_PROBLEM DETAILS_
All entries are to be repeated exactly as shown below.

GIVEN DATA: Begin

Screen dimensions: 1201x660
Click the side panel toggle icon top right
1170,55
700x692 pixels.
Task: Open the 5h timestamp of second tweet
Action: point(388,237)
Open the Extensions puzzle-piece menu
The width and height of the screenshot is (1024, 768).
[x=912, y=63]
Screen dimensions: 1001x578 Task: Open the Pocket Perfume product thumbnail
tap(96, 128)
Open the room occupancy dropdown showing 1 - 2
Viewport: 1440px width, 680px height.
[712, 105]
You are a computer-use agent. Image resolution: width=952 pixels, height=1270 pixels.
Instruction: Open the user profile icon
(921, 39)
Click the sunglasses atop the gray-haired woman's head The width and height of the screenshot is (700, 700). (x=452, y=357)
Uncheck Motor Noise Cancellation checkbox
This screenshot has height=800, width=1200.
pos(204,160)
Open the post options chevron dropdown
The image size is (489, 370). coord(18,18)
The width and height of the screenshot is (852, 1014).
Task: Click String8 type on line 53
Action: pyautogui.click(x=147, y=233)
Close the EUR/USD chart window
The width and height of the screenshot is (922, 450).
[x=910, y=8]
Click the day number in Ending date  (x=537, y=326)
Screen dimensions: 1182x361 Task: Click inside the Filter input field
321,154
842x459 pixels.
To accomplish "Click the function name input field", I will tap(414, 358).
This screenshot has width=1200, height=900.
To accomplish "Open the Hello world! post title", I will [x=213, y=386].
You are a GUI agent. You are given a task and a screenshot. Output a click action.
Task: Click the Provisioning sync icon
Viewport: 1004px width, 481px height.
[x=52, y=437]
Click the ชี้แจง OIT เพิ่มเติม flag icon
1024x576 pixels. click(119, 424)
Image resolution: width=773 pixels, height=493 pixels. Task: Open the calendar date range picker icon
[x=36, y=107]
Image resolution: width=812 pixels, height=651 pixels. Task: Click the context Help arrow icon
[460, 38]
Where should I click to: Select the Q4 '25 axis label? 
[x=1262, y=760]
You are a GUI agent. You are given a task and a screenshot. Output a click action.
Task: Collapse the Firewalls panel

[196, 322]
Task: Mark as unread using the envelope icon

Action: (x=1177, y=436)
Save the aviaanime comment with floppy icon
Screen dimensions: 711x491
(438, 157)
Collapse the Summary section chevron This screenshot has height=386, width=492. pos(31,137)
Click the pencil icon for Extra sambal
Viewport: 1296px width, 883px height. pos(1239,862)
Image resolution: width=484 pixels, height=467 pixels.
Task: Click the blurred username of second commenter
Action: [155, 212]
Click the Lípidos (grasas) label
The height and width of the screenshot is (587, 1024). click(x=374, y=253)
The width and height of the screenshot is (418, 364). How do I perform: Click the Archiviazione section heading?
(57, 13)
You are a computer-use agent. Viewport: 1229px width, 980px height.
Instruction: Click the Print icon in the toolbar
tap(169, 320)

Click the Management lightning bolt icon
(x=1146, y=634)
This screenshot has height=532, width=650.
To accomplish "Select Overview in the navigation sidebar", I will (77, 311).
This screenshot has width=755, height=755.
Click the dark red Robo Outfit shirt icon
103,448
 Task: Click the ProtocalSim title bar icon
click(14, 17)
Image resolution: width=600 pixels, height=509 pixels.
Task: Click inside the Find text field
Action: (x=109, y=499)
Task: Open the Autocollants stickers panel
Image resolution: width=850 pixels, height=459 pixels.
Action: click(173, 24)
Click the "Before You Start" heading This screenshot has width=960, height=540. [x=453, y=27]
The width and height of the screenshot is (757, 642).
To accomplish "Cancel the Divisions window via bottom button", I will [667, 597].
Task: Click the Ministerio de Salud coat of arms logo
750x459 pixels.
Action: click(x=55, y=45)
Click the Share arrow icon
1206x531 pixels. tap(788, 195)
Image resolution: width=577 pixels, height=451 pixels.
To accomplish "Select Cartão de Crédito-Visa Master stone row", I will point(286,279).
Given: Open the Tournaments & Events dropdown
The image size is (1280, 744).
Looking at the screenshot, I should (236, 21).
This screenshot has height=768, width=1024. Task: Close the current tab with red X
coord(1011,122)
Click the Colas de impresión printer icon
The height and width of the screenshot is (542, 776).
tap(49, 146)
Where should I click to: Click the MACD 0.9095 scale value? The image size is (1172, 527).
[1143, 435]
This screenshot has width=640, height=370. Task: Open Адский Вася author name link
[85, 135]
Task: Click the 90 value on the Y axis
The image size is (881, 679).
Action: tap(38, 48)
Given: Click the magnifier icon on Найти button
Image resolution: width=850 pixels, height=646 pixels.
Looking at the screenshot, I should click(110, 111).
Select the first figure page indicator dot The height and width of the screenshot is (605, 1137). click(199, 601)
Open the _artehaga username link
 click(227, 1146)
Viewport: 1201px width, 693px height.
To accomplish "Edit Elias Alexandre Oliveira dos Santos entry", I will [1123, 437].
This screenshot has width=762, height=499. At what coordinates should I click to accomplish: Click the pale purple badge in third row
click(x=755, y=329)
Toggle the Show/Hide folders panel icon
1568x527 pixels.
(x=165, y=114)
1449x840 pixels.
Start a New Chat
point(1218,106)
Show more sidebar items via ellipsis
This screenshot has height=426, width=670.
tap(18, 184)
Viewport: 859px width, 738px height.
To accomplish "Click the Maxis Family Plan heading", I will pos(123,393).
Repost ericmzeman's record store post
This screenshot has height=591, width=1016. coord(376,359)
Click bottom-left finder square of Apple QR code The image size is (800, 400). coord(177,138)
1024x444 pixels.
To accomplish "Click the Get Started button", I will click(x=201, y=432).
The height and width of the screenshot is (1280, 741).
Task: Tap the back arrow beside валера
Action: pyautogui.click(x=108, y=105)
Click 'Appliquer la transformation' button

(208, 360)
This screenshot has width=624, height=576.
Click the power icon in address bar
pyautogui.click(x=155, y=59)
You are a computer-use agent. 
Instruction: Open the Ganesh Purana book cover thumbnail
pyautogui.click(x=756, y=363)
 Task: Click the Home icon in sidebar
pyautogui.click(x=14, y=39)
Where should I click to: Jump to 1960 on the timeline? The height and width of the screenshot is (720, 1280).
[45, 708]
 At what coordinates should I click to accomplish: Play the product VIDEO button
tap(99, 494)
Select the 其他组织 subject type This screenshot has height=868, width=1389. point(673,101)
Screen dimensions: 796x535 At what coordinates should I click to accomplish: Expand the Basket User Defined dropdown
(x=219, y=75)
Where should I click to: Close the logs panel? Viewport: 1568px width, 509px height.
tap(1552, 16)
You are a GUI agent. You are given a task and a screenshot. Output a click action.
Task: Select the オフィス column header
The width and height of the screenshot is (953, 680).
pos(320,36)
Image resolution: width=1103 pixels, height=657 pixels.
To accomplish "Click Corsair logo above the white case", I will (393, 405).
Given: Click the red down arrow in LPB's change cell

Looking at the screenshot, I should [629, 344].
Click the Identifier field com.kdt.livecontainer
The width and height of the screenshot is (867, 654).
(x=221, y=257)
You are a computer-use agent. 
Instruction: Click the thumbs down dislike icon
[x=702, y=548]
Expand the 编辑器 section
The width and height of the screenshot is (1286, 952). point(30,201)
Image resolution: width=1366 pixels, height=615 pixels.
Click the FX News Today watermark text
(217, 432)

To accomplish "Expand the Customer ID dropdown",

GIVEN DATA: End

_RESULT FOR THIS TASK_
Screen dimensions: 1201x660
Click the side panel toggle icon top right
1170,55
700x692 pixels.
Task: Open the 5h timestamp of second tweet
Action: point(388,237)
Open the Extensions puzzle-piece menu
The width and height of the screenshot is (1024, 768).
[x=912, y=63]
Screen dimensions: 1001x578 Task: Open the Pocket Perfume product thumbnail
tap(96, 128)
Open the room occupancy dropdown showing 1 - 2
Viewport: 1440px width, 680px height.
[712, 105]
You are a computer-use agent. Image resolution: width=952 pixels, height=1270 pixels.
Instruction: Open the user profile icon
(921, 39)
Click the sunglasses atop the gray-haired woman's head The width and height of the screenshot is (700, 700). (x=452, y=357)
Uncheck Motor Noise Cancellation checkbox
This screenshot has height=800, width=1200.
pos(204,160)
Open the post options chevron dropdown
The image size is (489, 370). coord(18,18)
The width and height of the screenshot is (852, 1014).
Task: Click String8 type on line 53
Action: pyautogui.click(x=147, y=233)
Close the EUR/USD chart window
The width and height of the screenshot is (922, 450).
[x=910, y=8]
Click the day number in Ending date  (x=537, y=326)
Screen dimensions: 1182x361 Task: Click inside the Filter input field
321,154
842x459 pixels.
To accomplish "Click the function name input field", I will tap(414, 358).
This screenshot has width=1200, height=900.
To accomplish "Open the Hello world! post title", I will [x=213, y=386].
You are a GUI agent. You are given a task and a screenshot. Output a click action.
Task: Click the Provisioning sync icon
Viewport: 1004px width, 481px height.
[x=52, y=437]
Click the ชี้แจง OIT เพิ่มเติม flag icon
1024x576 pixels. click(119, 424)
Image resolution: width=773 pixels, height=493 pixels. Task: Open the calendar date range picker icon
[x=36, y=107]
Image resolution: width=812 pixels, height=651 pixels. Task: Click the context Help arrow icon
[460, 38]
Where should I click to: Select the Q4 '25 axis label? 
[x=1262, y=760]
You are a GUI agent. You are given a task and a screenshot. Output a click action.
Task: Collapse the Firewalls panel

[196, 322]
Task: Mark as unread using the envelope icon

Action: (x=1177, y=436)
Save the aviaanime comment with floppy icon
Screen dimensions: 711x491
(438, 157)
Collapse the Summary section chevron This screenshot has height=386, width=492. pos(31,137)
Click the pencil icon for Extra sambal
Viewport: 1296px width, 883px height. pos(1239,862)
Image resolution: width=484 pixels, height=467 pixels.
Task: Click the blurred username of second commenter
Action: [155, 212]
Click the Lípidos (grasas) label
The height and width of the screenshot is (587, 1024). click(x=374, y=253)
The width and height of the screenshot is (418, 364). How do I perform: Click the Archiviazione section heading?
(57, 13)
You are a computer-use agent. Viewport: 1229px width, 980px height.
Instruction: Click the Print icon in the toolbar
tap(169, 320)

Click the Management lightning bolt icon
(x=1146, y=634)
This screenshot has height=532, width=650.
To accomplish "Select Overview in the navigation sidebar", I will (77, 311).
This screenshot has width=755, height=755.
Click the dark red Robo Outfit shirt icon
103,448
 Task: Click the ProtocalSim title bar icon
click(14, 17)
Image resolution: width=600 pixels, height=509 pixels.
Task: Click inside the Find text field
Action: (x=109, y=499)
Task: Open the Autocollants stickers panel
Image resolution: width=850 pixels, height=459 pixels.
Action: click(173, 24)
Click the "Before You Start" heading This screenshot has width=960, height=540. [x=453, y=27]
The width and height of the screenshot is (757, 642).
To accomplish "Cancel the Divisions window via bottom button", I will [667, 597].
Task: Click the Ministerio de Salud coat of arms logo
750x459 pixels.
Action: click(x=55, y=45)
Click the Share arrow icon
1206x531 pixels. tap(788, 195)
Image resolution: width=577 pixels, height=451 pixels.
To accomplish "Select Cartão de Crédito-Visa Master stone row", I will point(286,279).
Given: Open the Tournaments & Events dropdown
The image size is (1280, 744).
Looking at the screenshot, I should (236, 21).
This screenshot has height=768, width=1024. Task: Close the current tab with red X
coord(1011,122)
Click the Colas de impresión printer icon
The height and width of the screenshot is (542, 776).
tap(49, 146)
Where should I click to: Click the MACD 0.9095 scale value? The image size is (1172, 527).
[1143, 435]
This screenshot has width=640, height=370. Task: Open Адский Вася author name link
[85, 135]
Task: Click the 90 value on the Y axis
The image size is (881, 679).
Action: tap(38, 48)
Given: Click the magnifier icon on Найти button
Image resolution: width=850 pixels, height=646 pixels.
Looking at the screenshot, I should click(110, 111).
Select the first figure page indicator dot The height and width of the screenshot is (605, 1137). click(199, 601)
Open the _artehaga username link
 click(227, 1146)
Viewport: 1201px width, 693px height.
To accomplish "Edit Elias Alexandre Oliveira dos Santos entry", I will [1123, 437].
This screenshot has width=762, height=499. At what coordinates should I click to accomplish: Click the pale purple badge in third row
click(x=755, y=329)
Toggle the Show/Hide folders panel icon
1568x527 pixels.
(x=165, y=114)
1449x840 pixels.
Start a New Chat
point(1218,106)
Show more sidebar items via ellipsis
This screenshot has height=426, width=670.
tap(18, 184)
Viewport: 859px width, 738px height.
To accomplish "Click the Maxis Family Plan heading", I will pos(123,393).
Repost ericmzeman's record store post
This screenshot has height=591, width=1016. coord(376,359)
Click bottom-left finder square of Apple QR code The image size is (800, 400). coord(177,138)
1024x444 pixels.
To accomplish "Click the Get Started button", I will click(x=201, y=432).
The height and width of the screenshot is (1280, 741).
Task: Tap the back arrow beside валера
Action: pyautogui.click(x=108, y=105)
Click 'Appliquer la transformation' button

(208, 360)
This screenshot has width=624, height=576.
Click the power icon in address bar
pyautogui.click(x=155, y=59)
You are a computer-use agent. 
Instruction: Open the Ganesh Purana book cover thumbnail
pyautogui.click(x=756, y=363)
 Task: Click the Home icon in sidebar
pyautogui.click(x=14, y=39)
Where should I click to: Jump to 1960 on the timeline? The height and width of the screenshot is (720, 1280).
[45, 708]
 At what coordinates should I click to accomplish: Play the product VIDEO button
tap(99, 494)
Select the 其他组织 subject type This screenshot has height=868, width=1389. point(673,101)
Screen dimensions: 796x535 At what coordinates should I click to accomplish: Expand the Basket User Defined dropdown
(x=219, y=75)
Where should I click to: Close the logs panel? Viewport: 1568px width, 509px height.
tap(1552, 16)
You are a GUI agent. You are given a task and a screenshot. Output a click action.
Task: Select the オフィス column header
The width and height of the screenshot is (953, 680).
pos(320,36)
Image resolution: width=1103 pixels, height=657 pixels.
To accomplish "Click Corsair logo above the white case", I will (393, 405).
Given: Click the red down arrow in LPB's change cell

Looking at the screenshot, I should [629, 344].
Click the Identifier field com.kdt.livecontainer
The width and height of the screenshot is (867, 654).
(x=221, y=257)
You are a computer-use agent. 
Instruction: Click the thumbs down dislike icon
[x=702, y=548]
Expand the 编辑器 section
The width and height of the screenshot is (1286, 952). point(30,201)
Image resolution: width=1366 pixels, height=615 pixels.
Click the FX News Today watermark text
(217, 432)

To accomplish "Expand the Customer ID dropdown",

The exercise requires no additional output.